# i lost the whole dam stringer.........................



## pipeliner345 (Mar 15, 2010)

im at lake mathis and the wind is major so i fished off the bank at 11:00 PM last night til 1:00 am and had 16 crappie all but a few going 1 1/2 lbs and much better. had several very heavy 2 pounders, a mix of black and white and the wife pulled up another fattie and so i went to string it and................yep................it was gone................my DUMBAZZ!!! had the stringer stuck in the ground and they pulled it out. then my wife says there they are!!!! so i look and sure enough there in the moonlight about 20 feet out i could barely see them flailing on the surface, so in a panic i chunked out over them and it landed just right a little out past them so i eased the cork over them and then came the hook and thought ohh yea, i'll git'em now................the hook never hooked up , so i made several other cast after they went under.................the rest is history including the stringer of fatties..............I AM KICKING MYSELF IN THE ***!!!!! for that one. it was a very sickening feeling when i went for the stringer and it was gone...................that was the second time in my life this happened. the other time was below LL dam and had a basket FULL of big slabs and we forgot to pull up the fish basket and took off in the boat, they was gone too.
so anyway, i managed to put 6 more on the bank before my disgust got the best of me and retired for the night. i will be back at it tonight.


----------



## Kickapoo Duke (May 15, 2010)

Too bad you lost all those fish; the other six look nice though. Some fisherman has probably snagged your stringer and is enjoying his dinner---and probably surprised at his catch!!!


----------



## tbone2374 (Feb 27, 2010)

Nice looking Crappie... bet the others were nice too. Chit happens


----------



## SetDaHook (Oct 21, 2010)

Took my kids fishing to Chain O Lakes years ago and we had a nice stringer of crappie and a few bass. Had them tied to a stout limb. Came back to add to the stringer and a small gator had feasted on all of our catch. My kids were pretty upset. Oh well, at least somebody (or some thing) got a meal out of it!!


----------



## Cable (Jan 29, 2011)

what a bummer!


----------



## FISHROADIE (Apr 2, 2010)

Sorry to hear that, I lost a limit of whitebass one time below the dam at lake Livingston. I was fishing frome the bank, good thing I had my stripers on another stringer, I did not lose those.


----------



## pipeliner345 (Mar 15, 2010)

yea well i got lazy. i had been tying them off but my wifes stringer is sooooooo long that i got tired of al the excess i had looped up everytime i went to string because i did not want the fish coming over to the one little spot where it was happening at and they wanted to, so i stretched it out and stuck it in the ground.........i knew better.........but did it anyway because i was getting away with it. well i paid the price.


----------



## fishy (Jun 20, 2005)

i did the same thing last week on livingston. Lost 15 nice crappie. Sent 30 min try to catch the basket with the anchor and with our poles but no luck.


----------



## shadslinger (Aug 21, 2005)

I enjoyed the crappie very much, lol!


----------



## SKs Crappie Fishing (Mar 24, 2008)

do you want your stringer back? sorry i already ate the fish bhaaawawawa jk. i feel your pain my boys & i was fishing the marina on lake somerville years ago had several crappie in the basket when my oldest son went to move the basket ooops, the look on his face was ooohhh nnnooo! the good thing is we were able to fish it up had to use two rods to get it up.


----------



## pipeliner345 (Mar 15, 2010)

shadslinger said:


> I enjoyed the crappie very much, lol!


LOL!!!!!!!!!! yea there was a guy on his pier across the cove still fishin when i called it quits, the wind was right at him. he might have enjoyed them for sure!!! LOL!!!!
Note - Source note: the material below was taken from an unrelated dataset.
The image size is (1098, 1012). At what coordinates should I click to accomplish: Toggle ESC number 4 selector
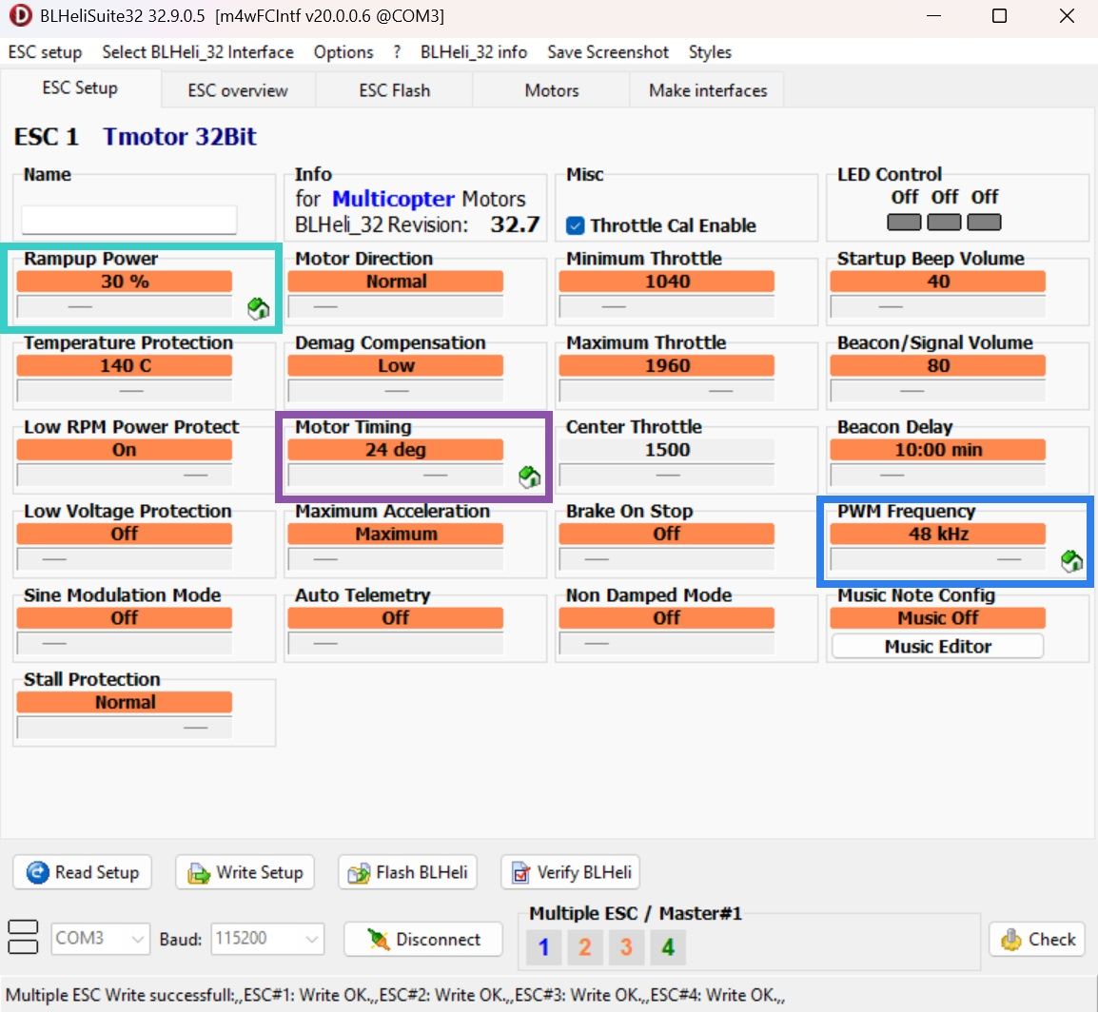click(668, 946)
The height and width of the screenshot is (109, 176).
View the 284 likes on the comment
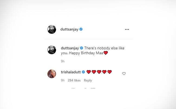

Well im all geared up waiting on the park to button up then im headed down to the water to go at'em agin!!!


----------



## angler_25 (Oct 30, 2007)

I had the float pop off of a stinger with 9 reds on it before........ya it stings.


----------



## big-john (Jan 6, 2011)

Years ago me and a buddy were shore fishing ,and I had gotten on of my best crappie stringers ever.I had just called my girlfriend told her I would clean them if she'd cook them...Probably less than 2 seconds after hanging the phone,there was a huge splash about where my stringer was then a few seconds later a alligator surfaced about 20-25' away and watched me while eating my dinner stringer and all.


----------



## GBird (Jun 12, 2010)

We all have done it at one time or another so we can share in your thoughts about, Dang it :headknock Just keep on a chunking and good luck.


----------



## markbrumbaugh (Jul 13, 2010)

Two things will happen to every fisherman...losing a whole stringer of fish and forgetting the boat plug.


----------



## aggiemulletboy (May 31, 2006)

SetDaHook said:


> Took my kids fishing to Chain O Lakes years ago and we had a nice stringer of crappie and a few bass. Had them tied to a stout limb. Came back to add to the stringer and a small gator had feasted on all of our catch. My kids were pretty upset. Oh well, at least somebody (or some thing) got a meal out of it!!


Those gators have gotten bad. My buddy is an owner in artesian lakes part in the back and people feeding them has got them pretty smart and bold. They follow fishermen now.


----------



## Boboe (Feb 11, 2009)

Never stick it in the ground. You've gotta tie it off!


----------



## pipeliner345 (Mar 15, 2010)

Well, i missed'em last night. fished from 9:00 PM through 2:00 AM and only boxed 9. missed a few good ones along the way. the wind.........................my god its howling gale force all day and all night. last night i was getting readings over 27 and today its gusting to 40 MPH. nobody can even get on the lake. so bank fishin it is. the fish i have been catchin have been under a cork about 18" to 24" and along a concrete bulkhead in 3 -4 feet of water.
ohhhhh, and by the way..........i have a new fish basket..................


----------